- _WHAT YOU SHOULD DO_
In the listing below, a line holding "Collapse the Audio Source component foldout" and a line holding "Given: Open File Explorer from the taskbar" mark the range. Retype both exactly, with all lines between them.

Start of DATA FOR ANALYSIS

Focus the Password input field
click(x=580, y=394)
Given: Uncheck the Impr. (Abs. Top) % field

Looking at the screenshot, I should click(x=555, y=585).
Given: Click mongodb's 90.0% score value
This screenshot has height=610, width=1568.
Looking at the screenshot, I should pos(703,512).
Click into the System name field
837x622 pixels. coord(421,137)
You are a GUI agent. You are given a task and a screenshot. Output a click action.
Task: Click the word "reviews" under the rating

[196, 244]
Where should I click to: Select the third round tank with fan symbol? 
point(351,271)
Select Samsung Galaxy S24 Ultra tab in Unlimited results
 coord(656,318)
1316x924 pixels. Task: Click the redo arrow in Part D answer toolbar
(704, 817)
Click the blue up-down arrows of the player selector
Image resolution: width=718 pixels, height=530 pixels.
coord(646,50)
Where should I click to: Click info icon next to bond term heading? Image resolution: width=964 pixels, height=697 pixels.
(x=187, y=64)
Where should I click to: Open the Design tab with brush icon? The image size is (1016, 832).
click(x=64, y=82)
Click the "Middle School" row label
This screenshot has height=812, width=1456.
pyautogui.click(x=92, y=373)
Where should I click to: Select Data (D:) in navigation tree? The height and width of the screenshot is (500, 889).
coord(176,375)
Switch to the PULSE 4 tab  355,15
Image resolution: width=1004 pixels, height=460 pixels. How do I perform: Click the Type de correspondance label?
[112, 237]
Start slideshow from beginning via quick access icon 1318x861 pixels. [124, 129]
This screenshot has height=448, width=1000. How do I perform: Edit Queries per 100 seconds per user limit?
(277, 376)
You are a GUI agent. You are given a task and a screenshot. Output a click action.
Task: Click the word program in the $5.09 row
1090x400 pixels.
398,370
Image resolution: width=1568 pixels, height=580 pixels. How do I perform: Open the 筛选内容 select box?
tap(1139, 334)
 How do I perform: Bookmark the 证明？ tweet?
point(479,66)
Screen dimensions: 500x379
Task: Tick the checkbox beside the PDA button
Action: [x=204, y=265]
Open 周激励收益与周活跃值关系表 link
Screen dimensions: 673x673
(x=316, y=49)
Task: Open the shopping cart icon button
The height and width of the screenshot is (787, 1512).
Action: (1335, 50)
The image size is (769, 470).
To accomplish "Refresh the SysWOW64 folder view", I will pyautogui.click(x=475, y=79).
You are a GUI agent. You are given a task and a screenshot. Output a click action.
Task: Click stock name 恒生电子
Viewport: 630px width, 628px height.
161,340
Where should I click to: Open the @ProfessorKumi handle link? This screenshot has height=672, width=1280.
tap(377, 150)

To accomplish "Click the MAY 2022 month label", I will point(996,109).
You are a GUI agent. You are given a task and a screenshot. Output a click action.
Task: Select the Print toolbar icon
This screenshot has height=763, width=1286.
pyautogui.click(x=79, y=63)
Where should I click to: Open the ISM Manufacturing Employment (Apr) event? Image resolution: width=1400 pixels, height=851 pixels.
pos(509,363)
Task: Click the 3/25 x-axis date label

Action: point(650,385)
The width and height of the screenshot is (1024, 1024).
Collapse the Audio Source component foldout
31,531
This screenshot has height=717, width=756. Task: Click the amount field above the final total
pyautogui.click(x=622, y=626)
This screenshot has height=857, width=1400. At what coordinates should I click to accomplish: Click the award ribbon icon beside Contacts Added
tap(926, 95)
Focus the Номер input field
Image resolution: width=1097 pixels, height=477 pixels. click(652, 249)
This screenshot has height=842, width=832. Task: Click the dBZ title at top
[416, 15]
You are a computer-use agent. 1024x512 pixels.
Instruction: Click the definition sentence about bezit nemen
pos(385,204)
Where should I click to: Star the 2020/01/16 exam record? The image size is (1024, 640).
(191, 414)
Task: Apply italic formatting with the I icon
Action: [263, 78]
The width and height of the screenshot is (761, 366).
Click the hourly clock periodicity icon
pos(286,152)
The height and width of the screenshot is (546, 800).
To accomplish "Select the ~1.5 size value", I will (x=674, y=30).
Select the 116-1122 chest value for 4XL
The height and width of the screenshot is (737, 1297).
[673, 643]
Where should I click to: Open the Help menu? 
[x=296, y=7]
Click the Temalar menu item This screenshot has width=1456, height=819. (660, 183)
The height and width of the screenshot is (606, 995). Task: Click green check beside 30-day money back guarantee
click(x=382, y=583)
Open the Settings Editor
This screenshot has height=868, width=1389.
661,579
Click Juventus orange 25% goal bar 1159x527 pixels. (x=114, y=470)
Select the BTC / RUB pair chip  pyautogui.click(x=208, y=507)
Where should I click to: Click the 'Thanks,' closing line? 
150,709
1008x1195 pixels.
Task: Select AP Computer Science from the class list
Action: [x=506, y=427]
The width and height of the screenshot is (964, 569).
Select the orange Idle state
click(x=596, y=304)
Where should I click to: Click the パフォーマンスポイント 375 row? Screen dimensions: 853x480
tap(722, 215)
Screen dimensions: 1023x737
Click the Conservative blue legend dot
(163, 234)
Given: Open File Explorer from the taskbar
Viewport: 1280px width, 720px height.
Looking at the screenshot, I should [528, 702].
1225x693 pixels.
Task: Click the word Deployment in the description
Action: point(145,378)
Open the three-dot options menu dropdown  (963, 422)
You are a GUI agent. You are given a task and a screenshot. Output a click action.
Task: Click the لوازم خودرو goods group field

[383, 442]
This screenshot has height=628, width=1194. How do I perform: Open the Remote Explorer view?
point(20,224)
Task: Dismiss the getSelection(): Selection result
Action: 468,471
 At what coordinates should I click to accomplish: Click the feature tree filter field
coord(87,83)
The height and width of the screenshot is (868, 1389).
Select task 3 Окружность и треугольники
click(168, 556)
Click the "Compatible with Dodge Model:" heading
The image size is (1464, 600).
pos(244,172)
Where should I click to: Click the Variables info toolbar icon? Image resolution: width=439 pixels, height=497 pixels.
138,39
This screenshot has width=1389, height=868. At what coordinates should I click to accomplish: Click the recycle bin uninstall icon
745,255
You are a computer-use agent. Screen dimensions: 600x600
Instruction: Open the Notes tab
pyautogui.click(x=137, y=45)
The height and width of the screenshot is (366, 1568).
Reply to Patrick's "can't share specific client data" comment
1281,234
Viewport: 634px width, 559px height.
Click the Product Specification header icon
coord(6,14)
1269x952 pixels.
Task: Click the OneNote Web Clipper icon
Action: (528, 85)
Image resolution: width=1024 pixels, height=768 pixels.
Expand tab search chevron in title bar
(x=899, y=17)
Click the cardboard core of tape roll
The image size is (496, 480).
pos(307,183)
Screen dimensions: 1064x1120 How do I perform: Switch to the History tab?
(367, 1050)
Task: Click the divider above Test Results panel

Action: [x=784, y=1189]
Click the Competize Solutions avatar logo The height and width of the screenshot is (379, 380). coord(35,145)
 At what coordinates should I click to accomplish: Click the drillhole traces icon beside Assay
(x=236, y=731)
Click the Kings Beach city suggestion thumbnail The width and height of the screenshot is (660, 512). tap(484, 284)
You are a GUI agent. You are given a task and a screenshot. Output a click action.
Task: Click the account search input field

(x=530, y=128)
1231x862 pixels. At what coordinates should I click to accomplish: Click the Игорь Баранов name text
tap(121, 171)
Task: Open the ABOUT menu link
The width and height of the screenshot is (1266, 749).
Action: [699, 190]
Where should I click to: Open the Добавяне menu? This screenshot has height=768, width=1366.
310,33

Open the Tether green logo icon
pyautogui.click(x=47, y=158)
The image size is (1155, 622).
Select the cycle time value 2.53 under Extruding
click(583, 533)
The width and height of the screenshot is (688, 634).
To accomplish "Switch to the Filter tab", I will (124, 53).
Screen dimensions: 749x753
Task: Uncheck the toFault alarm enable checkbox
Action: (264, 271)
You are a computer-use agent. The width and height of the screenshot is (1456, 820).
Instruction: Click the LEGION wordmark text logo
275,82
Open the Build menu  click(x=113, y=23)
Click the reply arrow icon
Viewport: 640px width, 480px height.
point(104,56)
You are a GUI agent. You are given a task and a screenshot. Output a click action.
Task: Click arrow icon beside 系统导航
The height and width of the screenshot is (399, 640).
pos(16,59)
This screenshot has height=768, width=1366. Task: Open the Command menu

End of DATA FOR ANALYSIS

- _THE ANSWER_
Collapse the Audio Source component foldout
31,531
This screenshot has height=717, width=756. Task: Click the amount field above the final total
pyautogui.click(x=622, y=626)
This screenshot has height=857, width=1400. At what coordinates should I click to accomplish: Click the award ribbon icon beside Contacts Added
tap(926, 95)
Focus the Номер input field
Image resolution: width=1097 pixels, height=477 pixels. click(652, 249)
This screenshot has height=842, width=832. Task: Click the dBZ title at top
[416, 15]
You are a computer-use agent. 1024x512 pixels.
Instruction: Click the definition sentence about bezit nemen
pos(385,204)
Where should I click to: Star the 2020/01/16 exam record? The image size is (1024, 640).
(191, 414)
Task: Apply italic formatting with the I icon
Action: [263, 78]
The width and height of the screenshot is (761, 366).
Click the hourly clock periodicity icon
pos(286,152)
The height and width of the screenshot is (546, 800).
To accomplish "Select the ~1.5 size value", I will (x=674, y=30).
Select the 116-1122 chest value for 4XL
The height and width of the screenshot is (737, 1297).
[673, 643]
Where should I click to: Open the Help menu? 
[x=296, y=7]
Click the Temalar menu item This screenshot has width=1456, height=819. (660, 183)
The height and width of the screenshot is (606, 995). Task: Click green check beside 30-day money back guarantee
click(x=382, y=583)
Open the Settings Editor
This screenshot has height=868, width=1389.
661,579
Click Juventus orange 25% goal bar 1159x527 pixels. (x=114, y=470)
Select the BTC / RUB pair chip  pyautogui.click(x=208, y=507)
Where should I click to: Click the 'Thanks,' closing line? 
150,709
1008x1195 pixels.
Task: Select AP Computer Science from the class list
Action: [x=506, y=427]
The width and height of the screenshot is (964, 569).
Select the orange Idle state
click(x=596, y=304)
Where should I click to: Click the パフォーマンスポイント 375 row? Screen dimensions: 853x480
tap(722, 215)
Screen dimensions: 1023x737
Click the Conservative blue legend dot
(163, 234)
Given: Open File Explorer from the taskbar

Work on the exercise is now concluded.